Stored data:
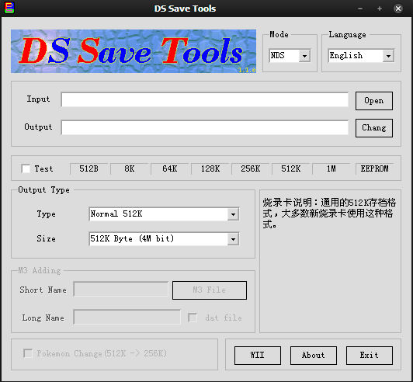Enable the Test checkbox

pos(26,168)
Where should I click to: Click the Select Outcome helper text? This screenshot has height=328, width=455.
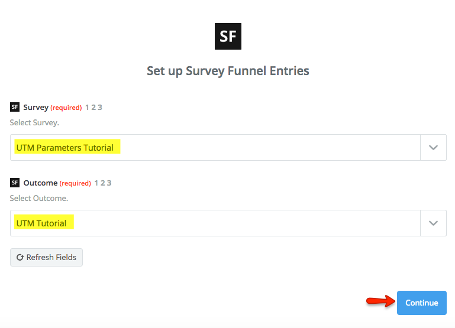click(x=39, y=199)
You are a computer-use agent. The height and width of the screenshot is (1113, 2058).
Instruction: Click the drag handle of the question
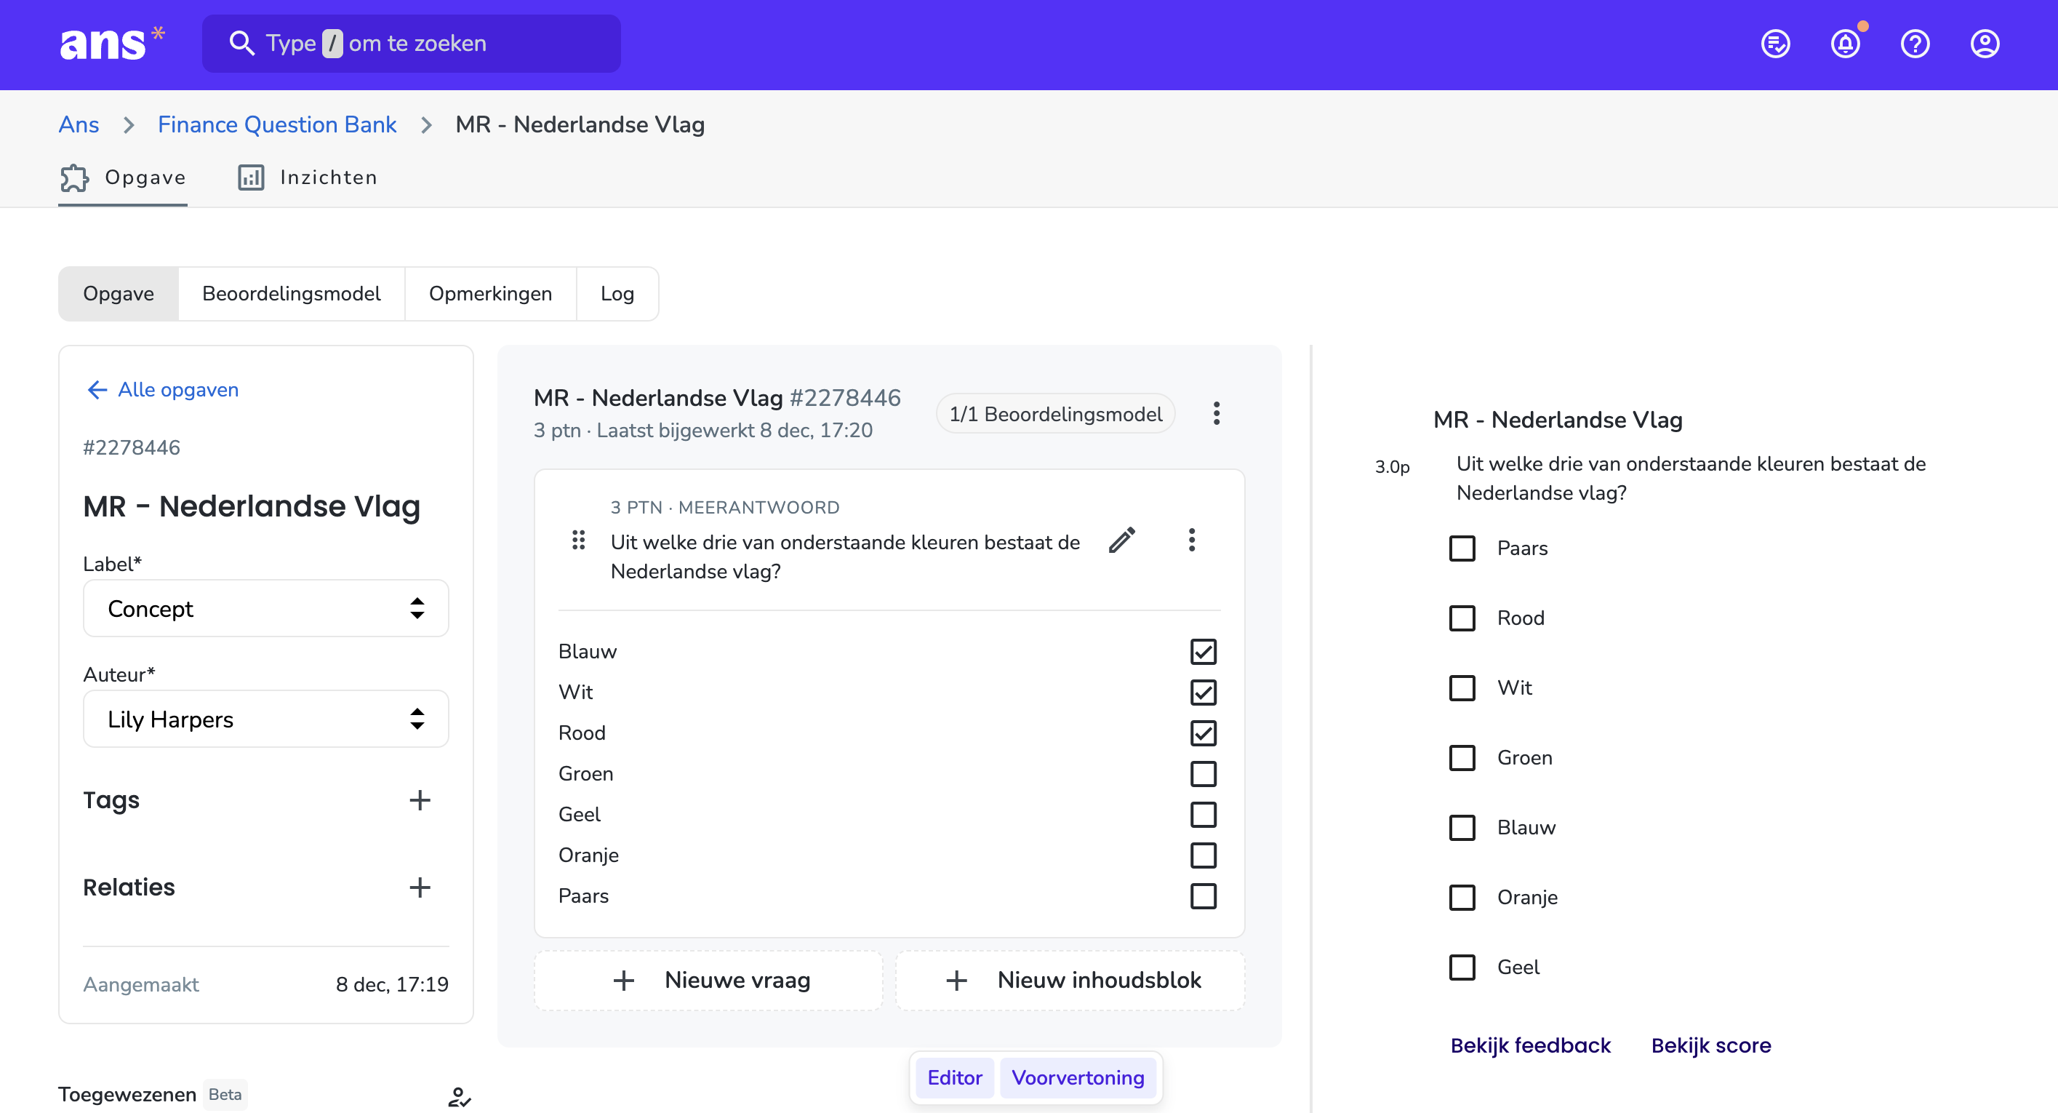[578, 540]
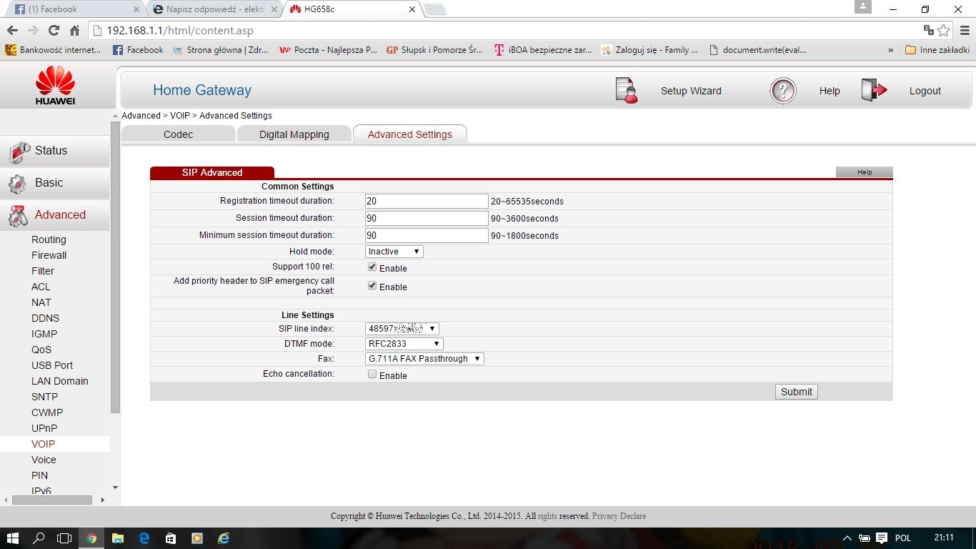Open the Status section icon

19,152
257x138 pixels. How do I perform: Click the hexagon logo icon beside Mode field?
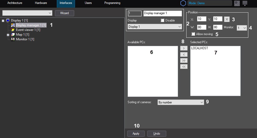183,3
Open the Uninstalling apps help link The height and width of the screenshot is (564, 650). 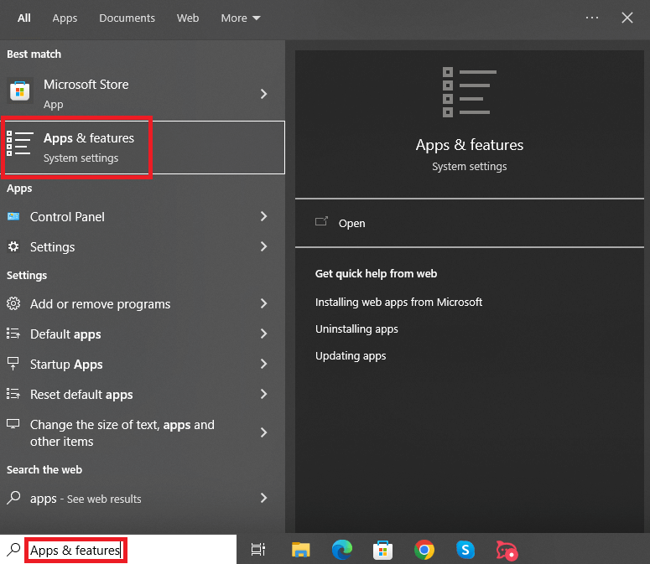356,329
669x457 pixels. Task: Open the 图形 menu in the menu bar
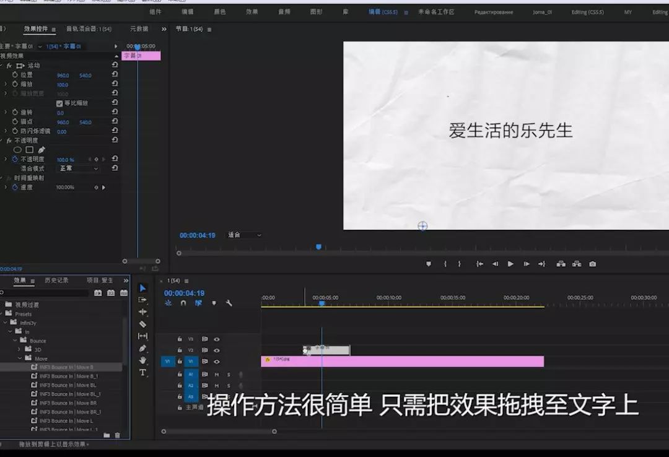tap(315, 11)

__Work instructions__.
Report every line of the rows above that contains the string "pixels", copying each one in full.

__Solution to this problem__.
257x138 pixels. How do I perform: Click the hexagon logo icon beside Mode field?
669x457 pixels. Task: Open the 图形 menu in the menu bar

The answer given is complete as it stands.